Abstract:
As health care markets become more competitive, both consumers and health plans are increasingly demanding information on the quality of health care providers. Private organizations, provider groups, and state and federal agencies now produce a wide range of provider "report cards" that are used to guide choice among providers, as a contracting tool, and as part of quality improvement efforts. However, there has been considerable skepticism to date about the validity and accuracy of the quality measures being used in such report cards. Several barriers exist to the creation of good measures of quality for health care providers. These include: (1) the multidimensional nature of the quality of medical care, (2) high levels of noise due to small sample sizes for high-risk patient populations, and (3) bias across providers due to differences in patient mix.
In this paper, we apply a new method for measuring quality that overcomes the key limitations of available quality measures and apply it to estimating the quality of care for a high-risk patient population, infants with very low birth weights. Infants with very low birth weights (under 1500 g at birth) account for only 1% of births in the United States each year, but 46% of infant deaths. The typical neonatal intensive care unit (NICU) has only 80 patients per year, generating high levels of noise in provider performance. We use data from the Vermont Oxford Network, which contains a 10-year panel of abstracted medical records for very low birth weight infants, and includes an excellent set of risk adjusters. The Network contains data from 40% of all of the neonatal intensive care units in the United States and covers half of all very low birth weight births in the country each year.

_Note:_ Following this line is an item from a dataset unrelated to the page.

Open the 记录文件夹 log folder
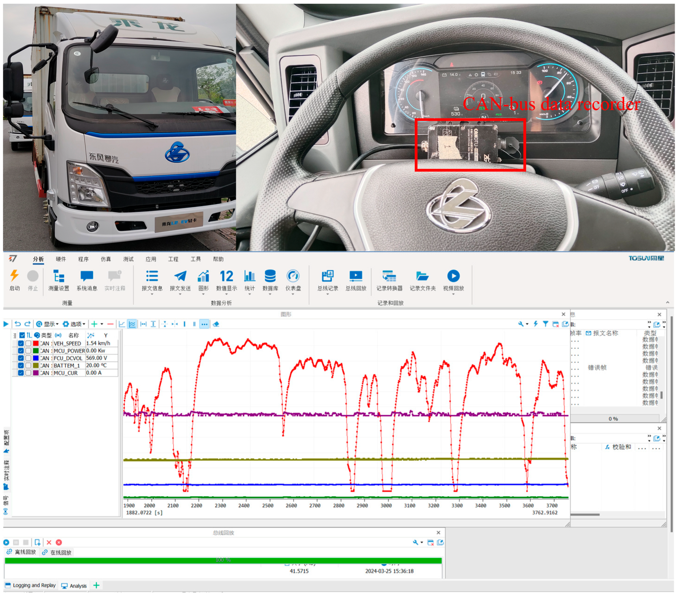coord(422,276)
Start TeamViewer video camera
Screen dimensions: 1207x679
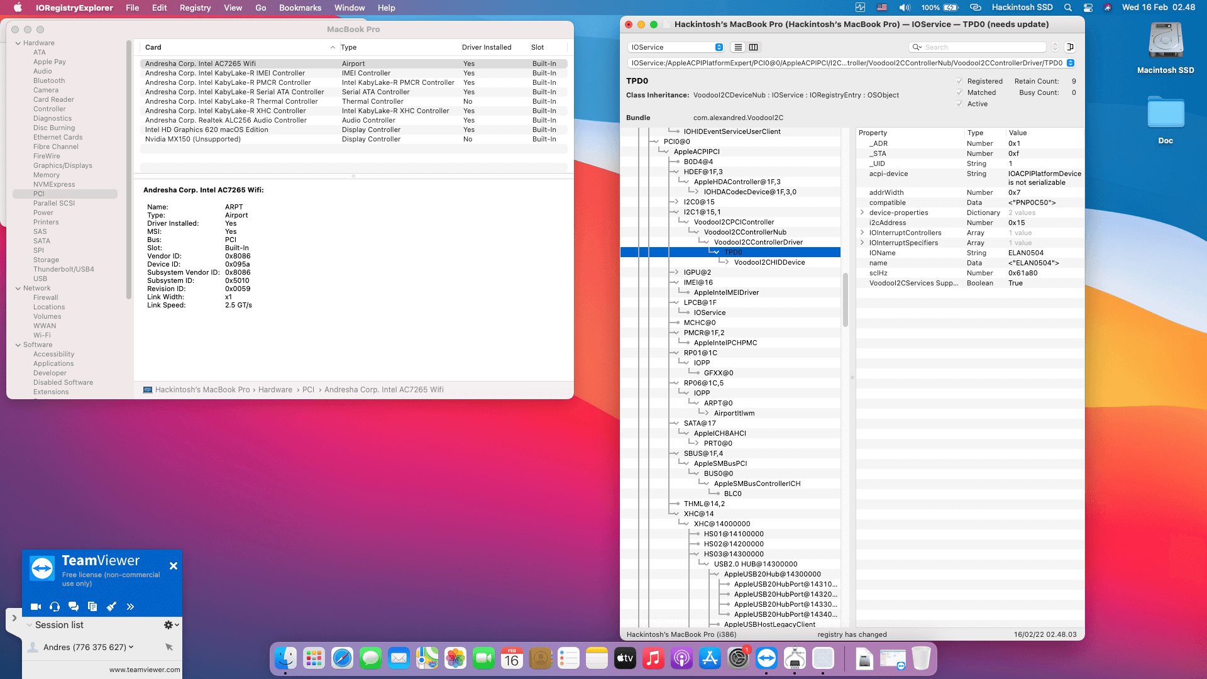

Our approach to the methodological problems in quality measurement is based on multivariate signal extraction models. This approach optimally combines information from all available current and past quality indicators in order to more accurately estimate each provider's quality level. The "filtered" quality estimates that are generated extract the quality signal from the noise in the data. The resulting estimates are considerably smoother and more stable than unfiltered estimates. The method is able to predict and forecast differences in patient outcomes across hospitals remarkably well - far better than existing methods. For instance, it permits reliable identification of top performing units. The method also identifies which quality measures carry the quality signal. This implies that a minimum set of quality indicators could be developed to monitor the quality of neonatal intensive care units on an ongoing basis. The research further demonstrates that there are large differences in the quality of care across NICU providers that are persistent over time.